Stretching is good for your health, whatever your age, but it is especially important for senior citizens. Having a decent level of elasticity in the muscles will mitigate the risk of falls and improve balance and coordination, strength and stamina.
Elderly people have brittle bones, so when they fall, they break their bones more easily. Elderly people are also more susceptible to falls as they lose their balance from being inactive and inflexible.
“To stay healthy, improve health and prevent falls, older adults who are 65 years and above should work on improving flexibility. This will help to improve coordination, balance, strength and stamina. It is important to avoid prolonged periods of sitting or inactivity, as this alone is a risk factor for poor health,” says Sarah Hayward, a physiotherapist who has been practicing for 16 years.
Benefits of Stretching
- Stretching increases strength by improving circulation and blood flow to the muscles and brain, which helps with cognitive function too.

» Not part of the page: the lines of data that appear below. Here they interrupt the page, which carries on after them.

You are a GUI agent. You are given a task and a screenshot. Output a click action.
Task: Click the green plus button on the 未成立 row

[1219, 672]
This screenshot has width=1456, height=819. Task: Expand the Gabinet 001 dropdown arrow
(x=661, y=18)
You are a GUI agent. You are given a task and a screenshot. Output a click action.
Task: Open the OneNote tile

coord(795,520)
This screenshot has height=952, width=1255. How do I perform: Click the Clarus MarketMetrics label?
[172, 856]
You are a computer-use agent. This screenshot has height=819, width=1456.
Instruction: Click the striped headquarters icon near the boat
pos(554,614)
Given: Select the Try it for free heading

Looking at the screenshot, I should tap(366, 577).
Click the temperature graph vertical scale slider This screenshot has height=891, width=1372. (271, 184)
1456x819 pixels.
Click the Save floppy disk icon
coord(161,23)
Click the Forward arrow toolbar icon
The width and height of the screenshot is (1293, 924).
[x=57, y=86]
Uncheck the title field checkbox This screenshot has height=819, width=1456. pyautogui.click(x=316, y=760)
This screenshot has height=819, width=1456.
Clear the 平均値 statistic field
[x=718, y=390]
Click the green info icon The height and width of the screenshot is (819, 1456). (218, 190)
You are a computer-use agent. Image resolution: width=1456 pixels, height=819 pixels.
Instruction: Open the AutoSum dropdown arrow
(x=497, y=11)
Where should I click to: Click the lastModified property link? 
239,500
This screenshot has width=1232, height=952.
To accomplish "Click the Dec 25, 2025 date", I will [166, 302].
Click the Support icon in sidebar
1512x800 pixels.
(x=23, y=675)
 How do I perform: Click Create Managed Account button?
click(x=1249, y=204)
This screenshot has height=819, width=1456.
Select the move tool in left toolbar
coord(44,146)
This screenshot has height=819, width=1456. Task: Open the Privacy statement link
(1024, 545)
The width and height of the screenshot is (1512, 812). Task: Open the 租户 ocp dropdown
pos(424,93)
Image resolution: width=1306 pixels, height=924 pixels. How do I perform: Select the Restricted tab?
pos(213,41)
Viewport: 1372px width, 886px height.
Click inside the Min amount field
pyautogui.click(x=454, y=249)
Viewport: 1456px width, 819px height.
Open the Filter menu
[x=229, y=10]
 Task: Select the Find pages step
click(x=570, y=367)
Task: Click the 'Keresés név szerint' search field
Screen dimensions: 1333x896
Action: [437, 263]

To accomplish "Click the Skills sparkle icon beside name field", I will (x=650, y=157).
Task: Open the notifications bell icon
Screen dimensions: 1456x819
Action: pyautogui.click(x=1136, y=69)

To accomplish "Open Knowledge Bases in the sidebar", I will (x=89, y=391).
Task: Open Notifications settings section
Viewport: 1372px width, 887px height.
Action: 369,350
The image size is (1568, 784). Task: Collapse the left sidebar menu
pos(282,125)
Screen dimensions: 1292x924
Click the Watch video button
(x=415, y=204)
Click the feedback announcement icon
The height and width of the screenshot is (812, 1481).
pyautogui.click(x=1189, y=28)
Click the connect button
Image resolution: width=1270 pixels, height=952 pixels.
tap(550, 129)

- A good stretch wakes you up and invigorates you, helping you to start the day well.
- Stretching increases range of motion. Being less stiff means better pain management as well.
- Stretching improves flexibility, which in turn contributes to better body coordination and balance.
- Stretching helps to keep blood sugar levels down.
Here are some stretching tips:
- Perform balanced stretching. This means you should always stretch muscles on both sides of your body evenly. Don’t stretch one side more than the other.
- Avoid over-stretching. Never stretch to the pain of pain or discomfort. You will feel slight tension or a pull on the muscle at the peak of stretch.
- Go slow! Always stretch slowly and evenly. Release slowly as well.
- Never bounce or jerk while stretching. This can cause injury as muscle is pushed beyond its ability. All stretches should be smooth and slow.
- Don’t forget to breathe. Flexibility exercises should be relaxing. Deep, easy, even breathing is the key to relaxation. Never hold your breath while you stretch.